Copy the entries below word for word, from the line containing "Given: Download artifacts of build 9ec90b9" down to the last line of the entries.

DATA FOR THIS EXERCISE:
-----
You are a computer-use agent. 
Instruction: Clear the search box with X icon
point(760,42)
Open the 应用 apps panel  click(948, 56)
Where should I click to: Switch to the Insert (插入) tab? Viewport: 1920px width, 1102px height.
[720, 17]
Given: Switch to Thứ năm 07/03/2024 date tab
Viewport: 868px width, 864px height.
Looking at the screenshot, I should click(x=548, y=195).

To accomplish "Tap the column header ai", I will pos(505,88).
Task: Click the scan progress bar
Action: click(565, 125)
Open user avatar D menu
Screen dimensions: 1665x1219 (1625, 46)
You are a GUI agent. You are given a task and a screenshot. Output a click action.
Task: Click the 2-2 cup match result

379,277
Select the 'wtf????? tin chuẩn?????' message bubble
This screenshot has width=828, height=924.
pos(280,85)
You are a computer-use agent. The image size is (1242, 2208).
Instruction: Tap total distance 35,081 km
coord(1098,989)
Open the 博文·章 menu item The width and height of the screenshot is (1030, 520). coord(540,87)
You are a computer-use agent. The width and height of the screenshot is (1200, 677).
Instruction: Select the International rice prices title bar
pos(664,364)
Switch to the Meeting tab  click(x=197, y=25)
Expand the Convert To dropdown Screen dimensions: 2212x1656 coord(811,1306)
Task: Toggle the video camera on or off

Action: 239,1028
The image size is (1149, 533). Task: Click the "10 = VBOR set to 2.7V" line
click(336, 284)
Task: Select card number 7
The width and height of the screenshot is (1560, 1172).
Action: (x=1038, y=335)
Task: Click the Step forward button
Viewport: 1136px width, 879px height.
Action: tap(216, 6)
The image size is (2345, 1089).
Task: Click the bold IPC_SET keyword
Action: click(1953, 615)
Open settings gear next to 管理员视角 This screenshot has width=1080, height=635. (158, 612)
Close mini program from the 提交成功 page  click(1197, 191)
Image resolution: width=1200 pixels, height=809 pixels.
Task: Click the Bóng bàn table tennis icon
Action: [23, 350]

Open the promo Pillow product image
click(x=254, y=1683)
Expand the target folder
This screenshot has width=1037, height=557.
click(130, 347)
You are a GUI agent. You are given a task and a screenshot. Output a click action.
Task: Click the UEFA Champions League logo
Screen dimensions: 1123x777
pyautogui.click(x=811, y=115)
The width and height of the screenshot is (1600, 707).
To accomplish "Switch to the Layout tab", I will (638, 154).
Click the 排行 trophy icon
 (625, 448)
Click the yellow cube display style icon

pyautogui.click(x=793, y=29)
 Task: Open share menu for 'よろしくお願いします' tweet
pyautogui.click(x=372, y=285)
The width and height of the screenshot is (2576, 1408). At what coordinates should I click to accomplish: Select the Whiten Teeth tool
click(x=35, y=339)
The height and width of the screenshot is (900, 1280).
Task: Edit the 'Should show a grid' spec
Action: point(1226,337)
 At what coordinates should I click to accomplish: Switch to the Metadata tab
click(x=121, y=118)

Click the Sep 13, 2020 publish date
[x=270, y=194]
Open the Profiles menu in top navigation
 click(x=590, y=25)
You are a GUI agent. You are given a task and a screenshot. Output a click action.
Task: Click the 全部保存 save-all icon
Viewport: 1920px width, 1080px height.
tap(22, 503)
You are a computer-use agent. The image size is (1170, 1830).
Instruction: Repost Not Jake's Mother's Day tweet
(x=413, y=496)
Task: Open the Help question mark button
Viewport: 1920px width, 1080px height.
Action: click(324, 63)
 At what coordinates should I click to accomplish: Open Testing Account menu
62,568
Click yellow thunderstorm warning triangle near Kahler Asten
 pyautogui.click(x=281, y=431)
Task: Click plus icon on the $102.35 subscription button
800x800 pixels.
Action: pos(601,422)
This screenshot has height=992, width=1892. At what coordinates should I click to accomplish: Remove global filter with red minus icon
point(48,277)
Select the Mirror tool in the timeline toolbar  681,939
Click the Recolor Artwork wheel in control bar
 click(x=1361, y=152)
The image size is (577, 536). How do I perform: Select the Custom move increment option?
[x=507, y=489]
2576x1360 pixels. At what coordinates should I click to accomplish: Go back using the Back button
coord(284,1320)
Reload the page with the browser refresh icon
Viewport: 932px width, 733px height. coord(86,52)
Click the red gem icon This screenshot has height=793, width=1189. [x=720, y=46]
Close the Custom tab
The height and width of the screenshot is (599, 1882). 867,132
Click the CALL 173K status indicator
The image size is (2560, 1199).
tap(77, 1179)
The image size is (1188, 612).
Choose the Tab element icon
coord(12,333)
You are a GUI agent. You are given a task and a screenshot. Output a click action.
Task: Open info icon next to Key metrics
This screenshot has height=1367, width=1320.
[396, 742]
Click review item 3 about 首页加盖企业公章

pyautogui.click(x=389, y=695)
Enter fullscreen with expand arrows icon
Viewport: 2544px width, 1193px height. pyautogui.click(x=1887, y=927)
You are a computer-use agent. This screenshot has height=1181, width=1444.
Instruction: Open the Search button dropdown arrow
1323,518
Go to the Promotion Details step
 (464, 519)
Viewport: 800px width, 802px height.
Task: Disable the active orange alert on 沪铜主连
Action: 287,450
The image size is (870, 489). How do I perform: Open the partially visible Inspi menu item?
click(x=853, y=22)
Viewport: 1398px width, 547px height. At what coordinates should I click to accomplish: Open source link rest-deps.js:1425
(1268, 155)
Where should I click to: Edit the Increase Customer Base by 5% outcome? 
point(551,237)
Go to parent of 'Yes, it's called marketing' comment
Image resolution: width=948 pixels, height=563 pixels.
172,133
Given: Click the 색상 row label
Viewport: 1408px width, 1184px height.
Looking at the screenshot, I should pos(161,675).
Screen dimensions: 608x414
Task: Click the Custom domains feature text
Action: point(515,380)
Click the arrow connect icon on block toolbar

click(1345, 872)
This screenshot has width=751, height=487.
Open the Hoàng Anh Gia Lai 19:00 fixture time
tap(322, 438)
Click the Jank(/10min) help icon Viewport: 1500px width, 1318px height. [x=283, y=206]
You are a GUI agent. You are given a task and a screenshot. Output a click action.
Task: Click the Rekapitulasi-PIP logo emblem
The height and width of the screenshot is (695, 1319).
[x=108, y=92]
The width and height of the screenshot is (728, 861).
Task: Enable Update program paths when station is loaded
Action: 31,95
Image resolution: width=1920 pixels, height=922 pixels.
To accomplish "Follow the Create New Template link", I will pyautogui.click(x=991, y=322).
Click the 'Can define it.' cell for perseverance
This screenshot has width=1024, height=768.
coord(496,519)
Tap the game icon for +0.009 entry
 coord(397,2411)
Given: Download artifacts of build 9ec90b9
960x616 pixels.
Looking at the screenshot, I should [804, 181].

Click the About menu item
-----
FINISHED EXERCISE:
Given: Download artifacts of build 9ec90b9
960x616 pixels.
Looking at the screenshot, I should [804, 181].

Click the About menu item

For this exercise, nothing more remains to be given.